(Extracted information begins)

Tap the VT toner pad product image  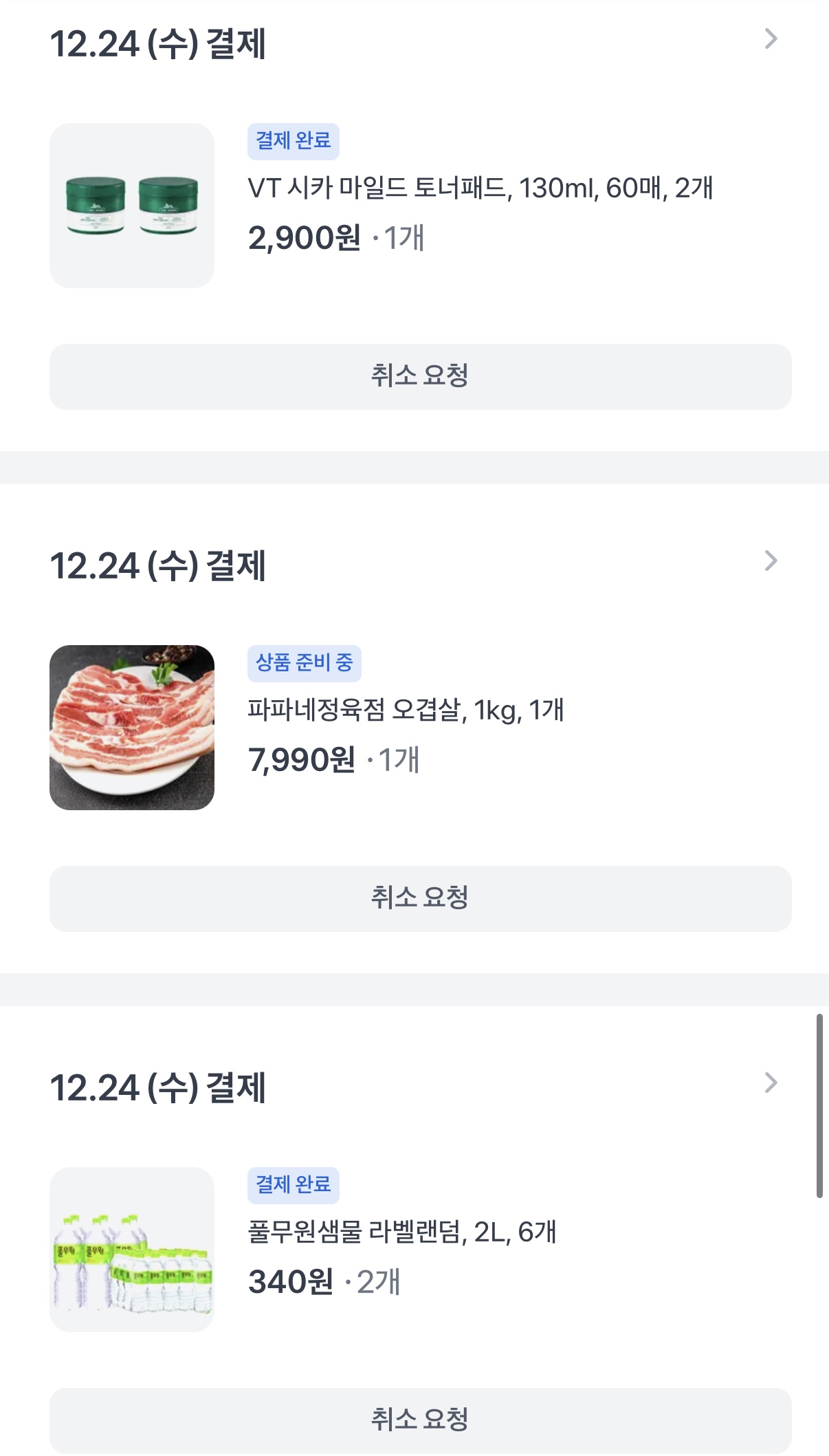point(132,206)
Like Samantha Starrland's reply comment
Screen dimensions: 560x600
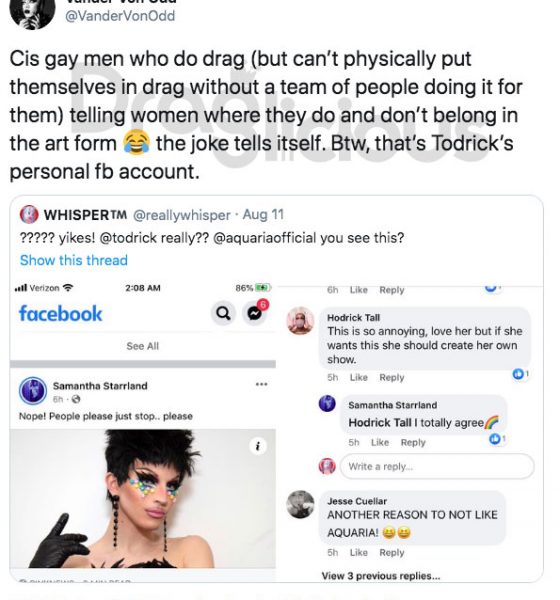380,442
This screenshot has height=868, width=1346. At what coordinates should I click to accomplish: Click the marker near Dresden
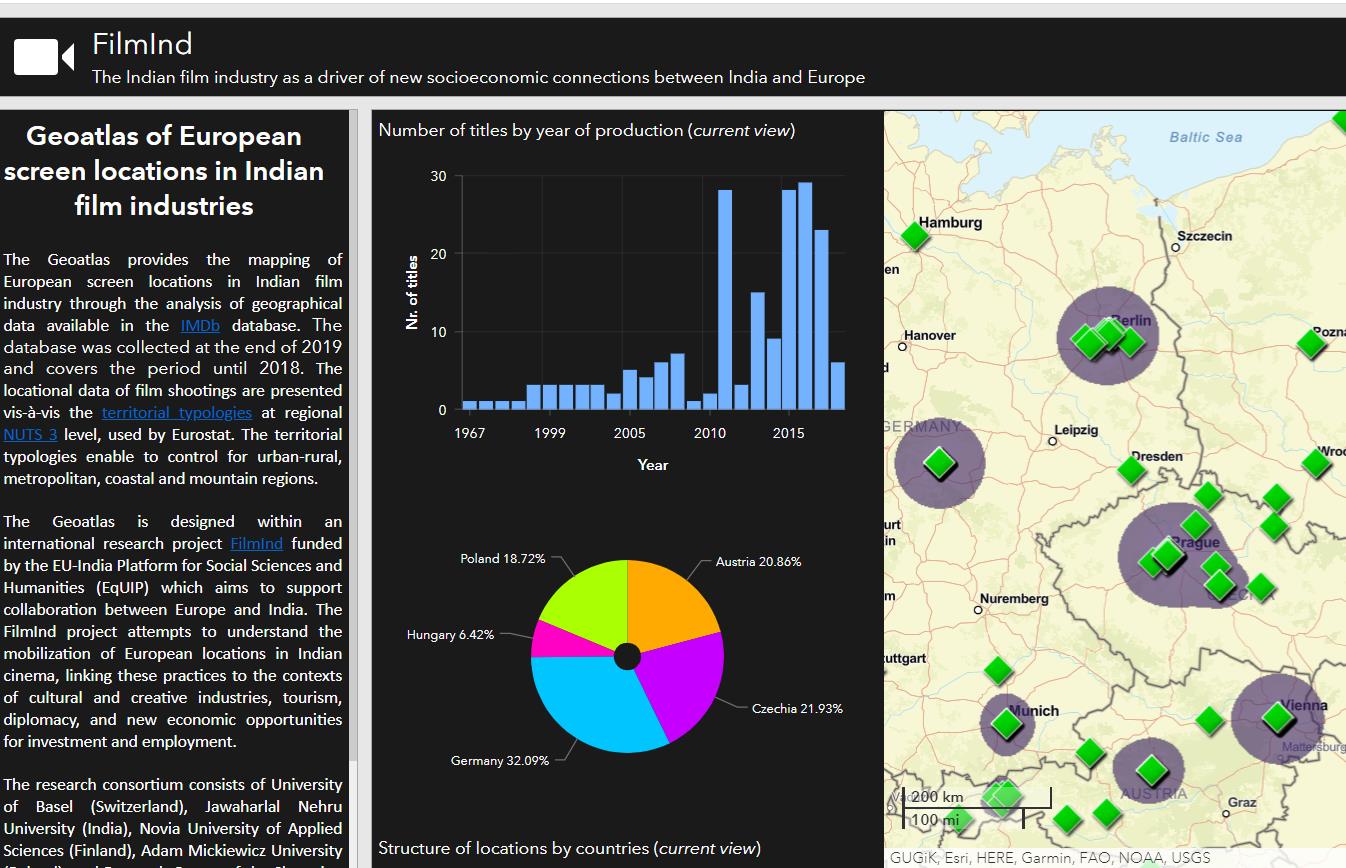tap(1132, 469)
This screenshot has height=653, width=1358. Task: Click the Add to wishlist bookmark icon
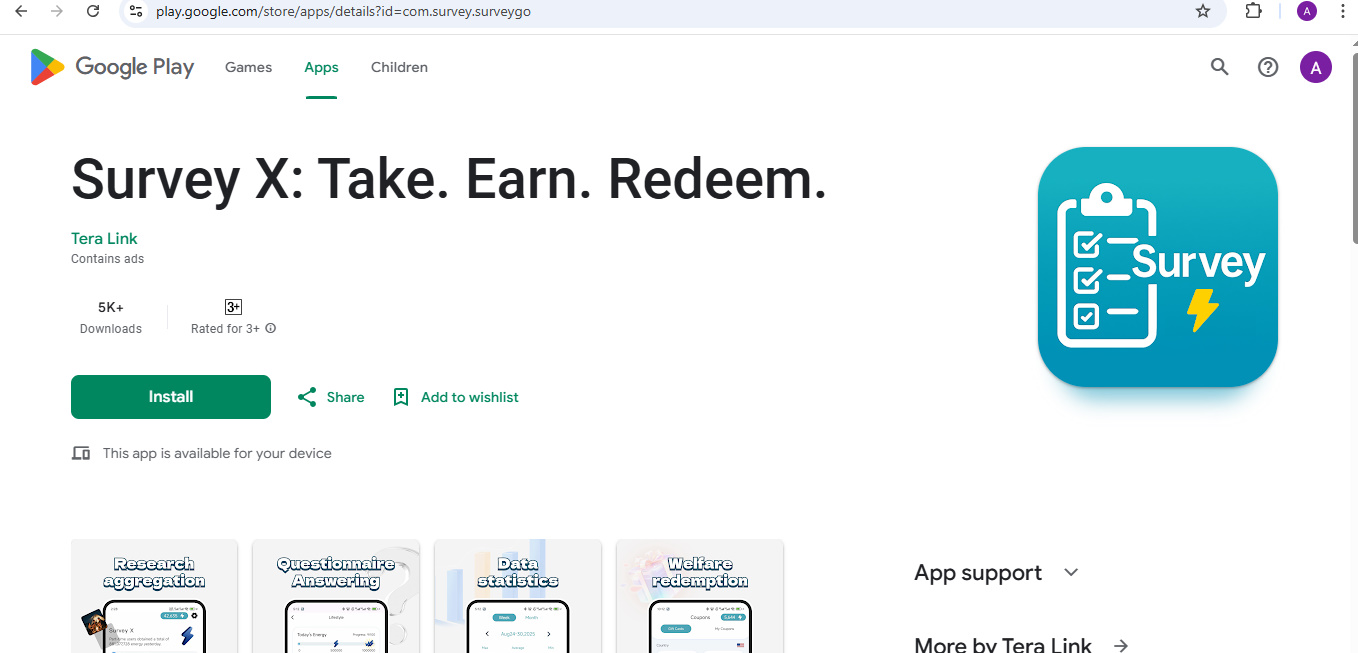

(Extracted information ends)

→ **What to produce**
All lines from the one containing "Like Samantha Starrland's reply comment" through the final line of the entries above must be restated word for word, pictures excluded.

→ **Written reply**
Like Samantha Starrland's reply comment
Screen dimensions: 560x600
380,442
This screenshot has height=868, width=1346. At what coordinates should I click to accomplish: Click the marker near Dresden
tap(1132, 469)
This screenshot has height=653, width=1358. Task: Click the Add to wishlist bookmark icon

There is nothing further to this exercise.